Work instruction A
Copy the part of the augmented reality article below from "Augmented reality, the" to "lot more difficult.", word for word.
Work instruction B
In the augmented reality article below, what do commercial AR applications now rely on?

Passage provided
Augmented reality, the view of a physical, real-world setting augmented by computer-generated graphics or other information, is becoming more of a hot topic for users of portable electronic devices seeking directions, restaurant recommendations and reservations, or online shopping. Taking the technology to the next level, where engineers can display hidden items such as underground utilities using a small tablet or smartphone, for instance, is a lot trickier and a lot more difficult.
The problems center on accuracy. In the demanding fields of engineering or medicine, where research is also taking place, fractions of centimeters or inches make a big difference. "The potential for augmented reality is great but achieving it is extremely difficult," says Stephane Cote, a research director and fellow at Bentley Systems in Quebec. "For engineering, accuracy is extremely important. You're having an impact on people's lives. You need accurate data."
Integrating drawings and cutouts with real-world images provides context for an engineer. Image: Bentley Systems
Researchers have been working with augmented reality for years, but the fast development of smart phones and tablets has been a potential gamechanger. It opened up an entire new, portable venue for AR. The iPhone already sports a number of apps, such as determining latitude and longitude. There also are others that are available for other smart phones. Need to locate a restaurant? Plug in the name, and a streetscape pops up with the restaurant's name above the building.
It's in the Details
Cote is working on practical engineering applications that require much more accuracy. But how could an engineer view what is beneath the ground or behind the wall of a building? Ideally, a field engineer would point a device at a building or other location and a variety of information would be loaded to the image. But determining accuracy is hard. "You'd need to know exactly the location of the smart phone, the x,y,z coordinates," says Cote. "Then, you'd have to know what is beneath the ground to be able to upload the data."
Global positioning systems or compass readings are a start; they are what commercial AR applications now rely on. But the information is only approximate, meaning augmentation is only approximate.
Underground pipes are identified by color and placed in "virtual excavation." A vertical slicing tool provides context. Image: Bentley Systems
As a workaround, Cote and his small team determined that panoramic images could be used, and linked with 3-D data. In an application devised for a mobile device with an orientation sensor and GPS, the system first gets the GPS location and uses it to download and display the closest panorama. Then, the system overlays the 3-D model to the panorama. The system simply gets the current tablet orientation from the orientation sensor and displays the panorama in the same orientation. Then, the user can use the tablet as an "aim and shoot" device: to get information about a specific object, the user aims at it with the device's crosshair, says Cote.
Cote acknowledges the scheme is not true augmented reality, but it does offer a stable workaround. For underground utilities, he and his team devised a "virtual excavation" that places pipe, for instance, within it. Color coding and adding texture helps provide a 3-D view within the excavation, but it does little to determine an accurate distance between the pipes. That is important for workers seeking to fit new pipes within the existing grid, for instance. As a solution, Cote worked out a vertical slicing tool to display a 2-D vertical section of a model.

Saved entries
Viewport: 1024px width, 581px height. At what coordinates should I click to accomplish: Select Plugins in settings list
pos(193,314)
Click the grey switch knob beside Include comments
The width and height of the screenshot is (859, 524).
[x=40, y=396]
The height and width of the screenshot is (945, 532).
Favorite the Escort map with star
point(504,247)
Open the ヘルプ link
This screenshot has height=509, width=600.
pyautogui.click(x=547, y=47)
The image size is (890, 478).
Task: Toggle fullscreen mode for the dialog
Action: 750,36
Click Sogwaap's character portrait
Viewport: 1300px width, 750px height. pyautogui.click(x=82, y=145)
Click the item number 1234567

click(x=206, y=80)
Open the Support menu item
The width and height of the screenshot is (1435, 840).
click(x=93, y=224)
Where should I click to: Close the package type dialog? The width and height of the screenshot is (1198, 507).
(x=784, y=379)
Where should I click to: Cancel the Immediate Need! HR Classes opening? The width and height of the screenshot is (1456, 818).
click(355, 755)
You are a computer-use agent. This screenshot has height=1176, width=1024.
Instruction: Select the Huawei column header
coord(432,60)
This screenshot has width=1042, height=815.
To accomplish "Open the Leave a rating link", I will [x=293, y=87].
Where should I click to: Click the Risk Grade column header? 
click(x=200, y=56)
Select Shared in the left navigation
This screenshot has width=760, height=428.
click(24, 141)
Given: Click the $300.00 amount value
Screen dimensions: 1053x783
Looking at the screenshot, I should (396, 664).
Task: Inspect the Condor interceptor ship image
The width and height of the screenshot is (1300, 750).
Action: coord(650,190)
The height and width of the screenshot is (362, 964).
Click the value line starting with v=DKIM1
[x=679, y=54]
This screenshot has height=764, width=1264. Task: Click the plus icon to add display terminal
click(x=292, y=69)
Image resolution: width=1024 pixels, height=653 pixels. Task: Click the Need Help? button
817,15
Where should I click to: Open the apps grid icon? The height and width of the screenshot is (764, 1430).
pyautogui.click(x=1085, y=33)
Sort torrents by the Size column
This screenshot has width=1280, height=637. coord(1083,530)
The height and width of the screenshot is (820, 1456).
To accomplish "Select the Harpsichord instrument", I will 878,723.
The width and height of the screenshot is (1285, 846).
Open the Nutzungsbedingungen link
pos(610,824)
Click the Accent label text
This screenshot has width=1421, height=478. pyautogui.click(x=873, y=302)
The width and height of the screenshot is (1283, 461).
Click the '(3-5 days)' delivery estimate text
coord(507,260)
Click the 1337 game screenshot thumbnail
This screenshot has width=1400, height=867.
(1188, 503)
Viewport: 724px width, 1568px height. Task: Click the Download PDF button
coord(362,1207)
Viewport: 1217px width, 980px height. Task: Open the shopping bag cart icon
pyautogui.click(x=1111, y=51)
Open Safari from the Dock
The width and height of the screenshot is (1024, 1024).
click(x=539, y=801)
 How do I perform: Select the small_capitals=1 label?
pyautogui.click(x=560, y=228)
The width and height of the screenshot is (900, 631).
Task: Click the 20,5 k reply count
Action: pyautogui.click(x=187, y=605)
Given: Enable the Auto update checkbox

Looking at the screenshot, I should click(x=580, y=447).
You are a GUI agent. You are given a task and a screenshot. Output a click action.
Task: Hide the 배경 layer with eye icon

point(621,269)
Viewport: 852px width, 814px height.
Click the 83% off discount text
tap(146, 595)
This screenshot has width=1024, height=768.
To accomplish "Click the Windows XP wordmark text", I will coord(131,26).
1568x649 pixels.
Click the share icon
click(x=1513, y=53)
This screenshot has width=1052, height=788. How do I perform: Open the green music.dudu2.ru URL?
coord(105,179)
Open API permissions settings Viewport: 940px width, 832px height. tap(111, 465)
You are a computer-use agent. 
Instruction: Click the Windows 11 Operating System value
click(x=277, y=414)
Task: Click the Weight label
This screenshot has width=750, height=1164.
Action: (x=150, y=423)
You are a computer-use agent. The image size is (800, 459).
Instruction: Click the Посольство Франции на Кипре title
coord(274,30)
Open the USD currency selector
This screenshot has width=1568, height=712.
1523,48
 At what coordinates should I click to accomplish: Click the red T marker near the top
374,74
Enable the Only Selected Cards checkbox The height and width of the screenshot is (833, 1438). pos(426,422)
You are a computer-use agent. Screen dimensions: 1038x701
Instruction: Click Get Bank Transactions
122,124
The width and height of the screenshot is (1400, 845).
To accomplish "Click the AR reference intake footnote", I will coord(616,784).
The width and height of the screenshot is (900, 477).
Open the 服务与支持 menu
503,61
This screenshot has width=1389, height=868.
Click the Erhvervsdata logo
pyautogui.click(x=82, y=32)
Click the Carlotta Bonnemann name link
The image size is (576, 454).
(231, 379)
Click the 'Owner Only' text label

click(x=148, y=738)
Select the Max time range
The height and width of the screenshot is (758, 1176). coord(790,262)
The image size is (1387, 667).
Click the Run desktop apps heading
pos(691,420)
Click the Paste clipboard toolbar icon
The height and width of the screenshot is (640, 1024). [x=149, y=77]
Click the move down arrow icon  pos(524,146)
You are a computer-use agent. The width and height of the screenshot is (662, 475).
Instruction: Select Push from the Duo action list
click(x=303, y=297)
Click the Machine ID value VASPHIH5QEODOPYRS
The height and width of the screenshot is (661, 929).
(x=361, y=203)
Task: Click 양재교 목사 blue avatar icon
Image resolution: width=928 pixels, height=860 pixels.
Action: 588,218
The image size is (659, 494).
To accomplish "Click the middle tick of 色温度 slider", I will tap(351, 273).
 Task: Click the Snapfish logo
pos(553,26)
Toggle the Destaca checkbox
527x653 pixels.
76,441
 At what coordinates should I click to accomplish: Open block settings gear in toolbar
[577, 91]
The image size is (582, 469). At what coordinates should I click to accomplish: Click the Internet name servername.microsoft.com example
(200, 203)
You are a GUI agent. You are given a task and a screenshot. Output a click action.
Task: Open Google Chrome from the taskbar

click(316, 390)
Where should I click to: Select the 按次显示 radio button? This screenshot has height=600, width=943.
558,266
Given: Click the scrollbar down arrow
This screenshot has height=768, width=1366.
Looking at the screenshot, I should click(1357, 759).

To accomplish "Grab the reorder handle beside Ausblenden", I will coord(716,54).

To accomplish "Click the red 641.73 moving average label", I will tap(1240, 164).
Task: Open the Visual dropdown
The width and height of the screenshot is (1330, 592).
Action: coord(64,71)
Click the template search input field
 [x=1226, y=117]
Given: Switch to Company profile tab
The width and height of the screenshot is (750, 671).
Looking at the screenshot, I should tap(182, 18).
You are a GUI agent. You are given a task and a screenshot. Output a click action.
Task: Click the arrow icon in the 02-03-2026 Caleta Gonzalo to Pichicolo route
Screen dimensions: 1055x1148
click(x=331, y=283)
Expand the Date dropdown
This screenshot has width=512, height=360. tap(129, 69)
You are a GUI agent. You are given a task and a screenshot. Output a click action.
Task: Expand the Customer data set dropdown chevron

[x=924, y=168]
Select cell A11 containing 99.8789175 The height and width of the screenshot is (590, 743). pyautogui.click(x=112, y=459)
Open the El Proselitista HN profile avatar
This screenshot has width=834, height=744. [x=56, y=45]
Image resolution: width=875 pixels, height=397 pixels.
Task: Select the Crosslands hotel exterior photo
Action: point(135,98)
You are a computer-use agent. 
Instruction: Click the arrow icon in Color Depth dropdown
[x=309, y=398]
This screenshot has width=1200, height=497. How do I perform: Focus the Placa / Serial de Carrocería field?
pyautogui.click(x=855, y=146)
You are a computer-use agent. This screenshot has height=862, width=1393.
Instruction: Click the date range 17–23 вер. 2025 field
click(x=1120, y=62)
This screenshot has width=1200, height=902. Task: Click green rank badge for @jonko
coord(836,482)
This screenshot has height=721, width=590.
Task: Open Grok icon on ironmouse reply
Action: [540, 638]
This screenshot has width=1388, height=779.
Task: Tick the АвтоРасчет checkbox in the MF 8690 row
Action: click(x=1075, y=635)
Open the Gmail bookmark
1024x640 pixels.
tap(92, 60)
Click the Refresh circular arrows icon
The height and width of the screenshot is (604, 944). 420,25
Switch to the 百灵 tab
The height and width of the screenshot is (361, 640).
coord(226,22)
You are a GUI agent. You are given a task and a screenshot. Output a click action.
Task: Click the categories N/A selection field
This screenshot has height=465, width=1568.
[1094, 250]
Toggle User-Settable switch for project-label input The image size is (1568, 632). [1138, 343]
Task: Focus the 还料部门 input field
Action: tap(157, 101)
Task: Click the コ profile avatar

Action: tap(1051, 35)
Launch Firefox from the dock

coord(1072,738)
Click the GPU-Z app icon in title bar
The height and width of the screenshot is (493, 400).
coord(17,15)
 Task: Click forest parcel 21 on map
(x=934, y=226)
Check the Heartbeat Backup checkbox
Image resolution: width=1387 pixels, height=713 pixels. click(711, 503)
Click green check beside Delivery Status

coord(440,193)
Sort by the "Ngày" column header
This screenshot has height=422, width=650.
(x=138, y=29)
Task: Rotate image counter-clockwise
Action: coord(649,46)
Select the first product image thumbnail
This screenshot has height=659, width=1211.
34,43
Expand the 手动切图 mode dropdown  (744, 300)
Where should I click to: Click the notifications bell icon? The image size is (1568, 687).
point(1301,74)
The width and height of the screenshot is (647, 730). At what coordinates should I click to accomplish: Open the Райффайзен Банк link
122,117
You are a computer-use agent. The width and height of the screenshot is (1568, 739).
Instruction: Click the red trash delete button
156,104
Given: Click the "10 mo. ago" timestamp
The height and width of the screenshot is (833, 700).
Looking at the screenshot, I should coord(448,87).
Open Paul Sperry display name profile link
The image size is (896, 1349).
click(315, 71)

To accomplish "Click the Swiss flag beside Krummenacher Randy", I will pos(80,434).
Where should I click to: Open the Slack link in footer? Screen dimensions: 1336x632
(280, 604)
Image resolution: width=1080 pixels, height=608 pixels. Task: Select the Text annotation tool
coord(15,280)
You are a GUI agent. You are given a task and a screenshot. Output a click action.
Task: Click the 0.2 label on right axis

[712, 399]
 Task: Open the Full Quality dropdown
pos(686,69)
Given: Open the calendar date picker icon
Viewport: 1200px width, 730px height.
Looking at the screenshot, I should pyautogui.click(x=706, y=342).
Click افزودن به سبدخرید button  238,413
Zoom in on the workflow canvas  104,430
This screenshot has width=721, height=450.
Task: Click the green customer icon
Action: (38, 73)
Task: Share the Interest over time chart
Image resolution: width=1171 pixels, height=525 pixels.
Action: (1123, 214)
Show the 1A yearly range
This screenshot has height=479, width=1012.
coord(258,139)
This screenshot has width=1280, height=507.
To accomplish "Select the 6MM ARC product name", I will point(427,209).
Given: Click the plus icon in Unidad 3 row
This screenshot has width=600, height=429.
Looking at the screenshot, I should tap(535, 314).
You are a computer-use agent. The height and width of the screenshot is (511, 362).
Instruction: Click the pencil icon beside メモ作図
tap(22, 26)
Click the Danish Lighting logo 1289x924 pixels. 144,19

Answer A
Augmented reality, the view of a physical, real-world setting augmented by computer-generated graphics or other information, is becoming more of a hot topic for users of portable electronic devices seeking directions, restaurant recommendations and reservations, or online shopping. Taking the technology to the next level, where engineers can display hidden items such as underground utilities using a small tablet or smartphone, for instance, is a lot trickier and a lot more difficult.

Answer B
Global positioning systems or compass readings.